Marina Dias - paraescalada - esclerose múltipla Marina Dias - paraescalada - esclerose múltipla

Após descobrir a paraescalada em 2009, Marina Dias já coleciona duas medalhas em competições fora do país, a última delas indoor em Innsbruck (Áustria) – Slobodan Miskovic/Direitos Reservados

Para competir em Salt Lake City e Innsbruck, Marina teve licenças e inscrições pagas pela Associação Brasileira de Escalada Esportiva (ABEE) e obteve parte da verba de viagem por meio de um programa de amparo ao esporte amador da prefeitura de Taubaté (SP), onde vive. A outra parcela foi custeada com recursos próprios. Antes da ida à Áustria, ela chegou a fazer uma “vaquinha online” para auxílio nas despesas (passagem aérea, transporte terrestre, alimentação e estadia), avaliadas em quase R$ 16 mil, arrecadando cerca de R$ 3,5 mil.

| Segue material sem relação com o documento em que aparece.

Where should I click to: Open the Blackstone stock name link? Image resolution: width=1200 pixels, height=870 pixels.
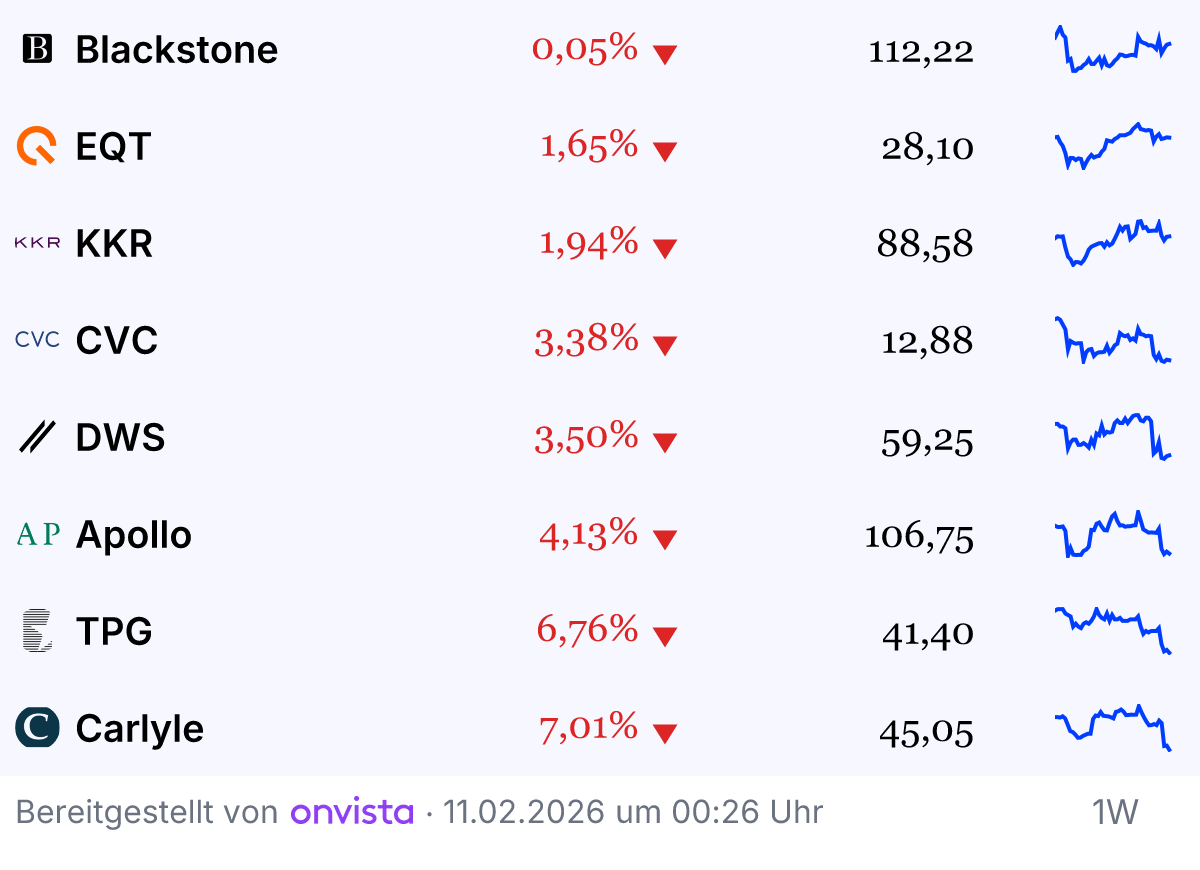click(x=177, y=49)
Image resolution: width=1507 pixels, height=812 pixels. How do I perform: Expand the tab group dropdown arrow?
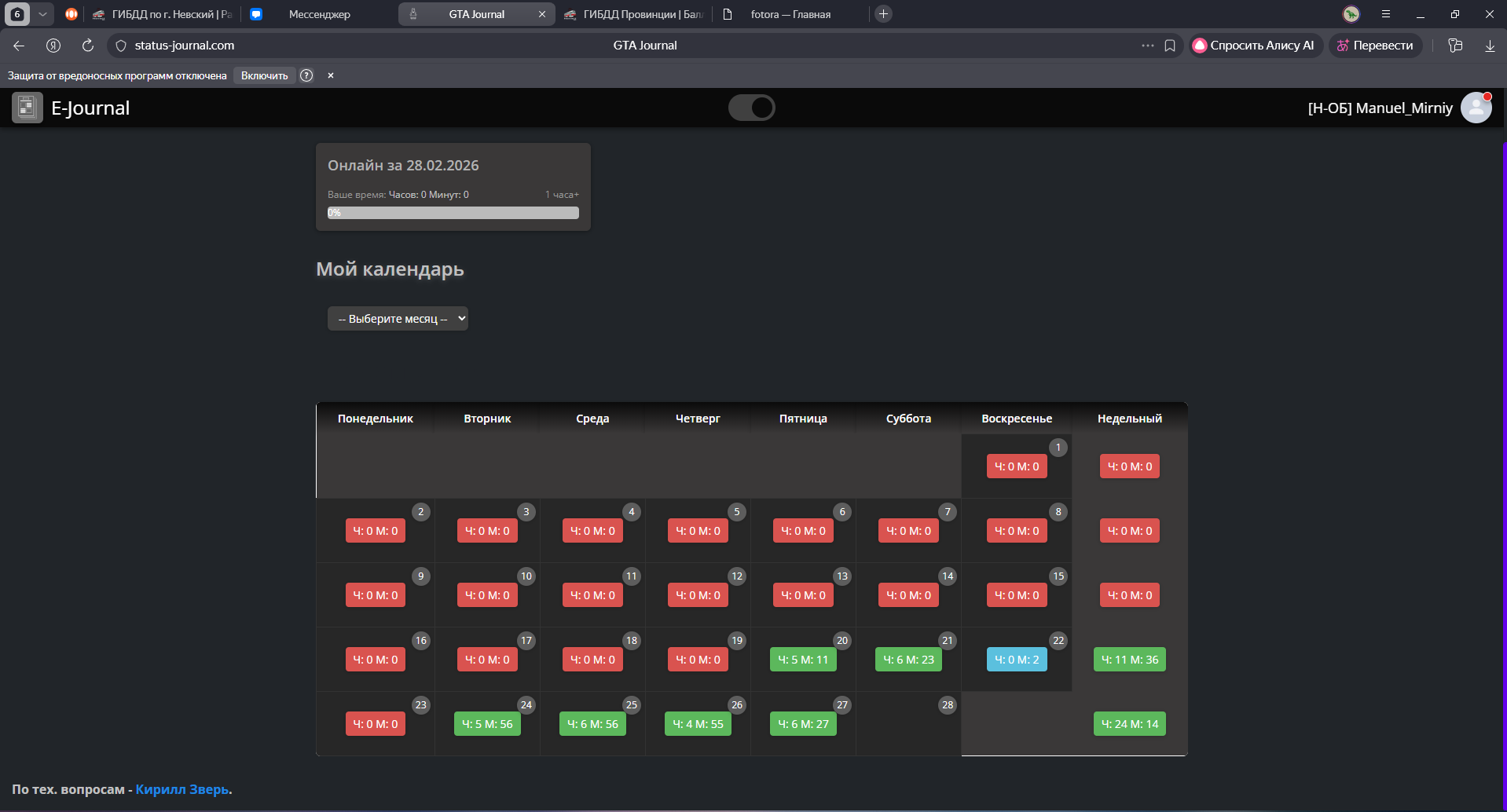42,14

Diferentemente da escalada, que entrou no programa olímpico nos Jogos de Tóquio (Japão) e foi mantida para Paris (França), em 2024, a paraescalada (ainda) não faz parte do movimento paralímpico, o que atrapalha a busca por suporte financeiro. A modalidade é cotada para ingressar na Paralimpíada somente a partir de 2028, em Los Angeles (Estados Unidos).

“Acho que a partir do momento que [a paraescalada] virar paralímpica, a gente terá mais visibilidade e suporte. Dependerá muito da quantidade de atletas que disputam o circuito mundial. Especialmente nos últimos [dois] anos, por causa da covid-19, não houve um número muito grande de atletas. Espero que isso seja levado em conta. A minha ida para as competições têm esse lado, também. Sei que, com mais atletas competindo, aumentam as chances da paraescalada se tornar uma modalidade paralímpica e contribui para a consolidação da escalada na Olimpíada”, afirmou Marina, à Agência Brasil.

Desde 2009, Marina tem o lado esquerdo do corpo afetado pela esclerose múltipla, uma doença degenerativa. Ela costumava correr, mas as dores a fizeram buscar outra atividade física e a levaram à escalada. A paixão foi imediata.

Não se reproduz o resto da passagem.